- TO DO: Every line of the data below should be printed exactly. Nothing may be dropped.

- Stored records:
┌──

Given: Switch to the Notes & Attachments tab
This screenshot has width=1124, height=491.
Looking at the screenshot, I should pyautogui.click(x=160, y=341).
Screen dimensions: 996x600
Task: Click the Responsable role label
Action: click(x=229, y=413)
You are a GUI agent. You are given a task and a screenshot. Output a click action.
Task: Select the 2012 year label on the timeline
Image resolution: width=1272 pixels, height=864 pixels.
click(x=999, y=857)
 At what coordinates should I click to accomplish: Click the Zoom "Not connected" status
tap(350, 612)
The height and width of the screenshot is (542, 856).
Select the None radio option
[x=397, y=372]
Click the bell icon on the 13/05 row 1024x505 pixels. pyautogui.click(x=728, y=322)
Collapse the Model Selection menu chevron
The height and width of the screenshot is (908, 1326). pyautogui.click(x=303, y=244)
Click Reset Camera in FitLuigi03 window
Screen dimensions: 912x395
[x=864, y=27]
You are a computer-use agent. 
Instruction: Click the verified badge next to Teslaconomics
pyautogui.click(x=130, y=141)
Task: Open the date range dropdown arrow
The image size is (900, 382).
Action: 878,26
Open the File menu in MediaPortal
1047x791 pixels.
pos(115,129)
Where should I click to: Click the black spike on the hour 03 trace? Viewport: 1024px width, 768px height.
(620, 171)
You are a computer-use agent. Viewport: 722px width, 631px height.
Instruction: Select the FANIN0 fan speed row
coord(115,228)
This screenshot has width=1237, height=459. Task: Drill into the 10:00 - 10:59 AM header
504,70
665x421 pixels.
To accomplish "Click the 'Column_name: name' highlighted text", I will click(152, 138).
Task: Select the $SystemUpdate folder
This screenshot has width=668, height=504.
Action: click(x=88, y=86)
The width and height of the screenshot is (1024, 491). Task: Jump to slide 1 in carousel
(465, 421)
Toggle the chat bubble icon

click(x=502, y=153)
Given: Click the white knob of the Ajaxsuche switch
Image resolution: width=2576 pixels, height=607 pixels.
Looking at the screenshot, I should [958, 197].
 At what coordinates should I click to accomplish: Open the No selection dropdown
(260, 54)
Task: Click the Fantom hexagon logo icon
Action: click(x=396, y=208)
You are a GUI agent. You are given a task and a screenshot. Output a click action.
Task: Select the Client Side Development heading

└──

- OUTPUT BELOW:
Given: Switch to the Notes & Attachments tab
This screenshot has width=1124, height=491.
Looking at the screenshot, I should pyautogui.click(x=160, y=341).
Screen dimensions: 996x600
Task: Click the Responsable role label
Action: click(x=229, y=413)
You are a GUI agent. You are given a task and a screenshot. Output a click action.
Task: Select the 2012 year label on the timeline
Image resolution: width=1272 pixels, height=864 pixels.
click(x=999, y=857)
 At what coordinates should I click to accomplish: Click the Zoom "Not connected" status
tap(350, 612)
The height and width of the screenshot is (542, 856).
Select the None radio option
[x=397, y=372]
Click the bell icon on the 13/05 row 1024x505 pixels. pyautogui.click(x=728, y=322)
Collapse the Model Selection menu chevron
The height and width of the screenshot is (908, 1326). pyautogui.click(x=303, y=244)
Click Reset Camera in FitLuigi03 window
Screen dimensions: 912x395
[x=864, y=27]
You are a computer-use agent. 
Instruction: Click the verified badge next to Teslaconomics
pyautogui.click(x=130, y=141)
Task: Open the date range dropdown arrow
The image size is (900, 382).
Action: 878,26
Open the File menu in MediaPortal
1047x791 pixels.
pos(115,129)
Where should I click to: Click the black spike on the hour 03 trace? Viewport: 1024px width, 768px height.
(620, 171)
You are a computer-use agent. Viewport: 722px width, 631px height.
Instruction: Select the FANIN0 fan speed row
coord(115,228)
This screenshot has width=1237, height=459. Task: Drill into the 10:00 - 10:59 AM header
504,70
665x421 pixels.
To accomplish "Click the 'Column_name: name' highlighted text", I will click(152, 138).
Task: Select the $SystemUpdate folder
This screenshot has width=668, height=504.
Action: click(x=88, y=86)
The width and height of the screenshot is (1024, 491). Task: Jump to slide 1 in carousel
(465, 421)
Toggle the chat bubble icon

click(x=502, y=153)
Given: Click the white knob of the Ajaxsuche switch
Image resolution: width=2576 pixels, height=607 pixels.
Looking at the screenshot, I should [958, 197].
 At what coordinates should I click to accomplish: Open the No selection dropdown
(260, 54)
Task: Click the Fantom hexagon logo icon
Action: click(x=396, y=208)
You are a GUI agent. You are given a task and a screenshot. Output a click action.
Task: Select the Client Side Development heading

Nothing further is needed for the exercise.